Cadmium (Cd) is an environmental toxin. Our previous study demonstrated that low-dose Cd damages the integrity of the glomerular filtration barrier (GFB); however, the underlying mechanisms are poorly understood. Podocytes are a major component of the GFB, which regulate the passage of proteins. The present study aimed to investigate the effects of low-dose Cd on human renal podocytes (HRPs). HRPs were treated with Cd and activation of the c-Jun N-terminal kinase (JNK) pathway was examined by western blot analysis.

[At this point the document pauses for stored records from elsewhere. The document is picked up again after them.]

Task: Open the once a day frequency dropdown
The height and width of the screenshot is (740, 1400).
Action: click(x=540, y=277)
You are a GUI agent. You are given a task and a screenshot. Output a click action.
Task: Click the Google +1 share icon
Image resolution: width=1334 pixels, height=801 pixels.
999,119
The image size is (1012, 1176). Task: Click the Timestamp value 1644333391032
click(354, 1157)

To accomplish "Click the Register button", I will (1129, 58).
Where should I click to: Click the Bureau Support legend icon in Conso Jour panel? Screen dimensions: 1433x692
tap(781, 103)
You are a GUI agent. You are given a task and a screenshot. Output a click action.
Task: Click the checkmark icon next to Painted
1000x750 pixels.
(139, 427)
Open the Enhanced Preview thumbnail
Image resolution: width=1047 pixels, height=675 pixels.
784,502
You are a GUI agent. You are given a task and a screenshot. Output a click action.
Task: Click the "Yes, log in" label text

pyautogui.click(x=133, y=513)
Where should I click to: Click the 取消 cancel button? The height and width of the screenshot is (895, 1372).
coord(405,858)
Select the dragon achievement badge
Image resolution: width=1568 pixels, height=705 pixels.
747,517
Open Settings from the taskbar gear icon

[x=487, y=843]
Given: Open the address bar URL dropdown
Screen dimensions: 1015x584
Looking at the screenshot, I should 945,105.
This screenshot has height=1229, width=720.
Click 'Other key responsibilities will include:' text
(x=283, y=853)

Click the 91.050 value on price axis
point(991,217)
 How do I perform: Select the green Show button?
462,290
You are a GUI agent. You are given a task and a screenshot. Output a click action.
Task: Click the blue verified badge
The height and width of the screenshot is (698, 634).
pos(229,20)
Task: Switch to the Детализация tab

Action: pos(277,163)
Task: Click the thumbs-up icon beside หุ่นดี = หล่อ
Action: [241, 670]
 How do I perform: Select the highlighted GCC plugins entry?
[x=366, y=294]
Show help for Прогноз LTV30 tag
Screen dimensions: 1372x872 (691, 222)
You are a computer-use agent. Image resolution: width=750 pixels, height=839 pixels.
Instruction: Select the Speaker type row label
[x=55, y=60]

Proliferation, viability and apoptosis of HRPs were evaluated by MTT assay, trypan blue exclusion assay and flow cytometry, respectively. The properties of HRPs were validated by immunofluorescence staining and Phalloidin-labeling. The results indicated that 4 M Cd may activate the JNK pathway, and increase the protein expression levels of c-Jun and c-Fos. However, proliferation, viability, apoptosis and alignment of the F-actin cytoskeleton in HRPs were not significantly affected by Cd treatment, with or without SP600125 pretreatment. In addition, the expression levels of CD2-associated protein and synaptopodin, which are differentiation markers of HRPs, remained unchanged following Cd treatment. These results indicated that low-dose Cd activates the JNK pathway but does not significantly affect HRP function.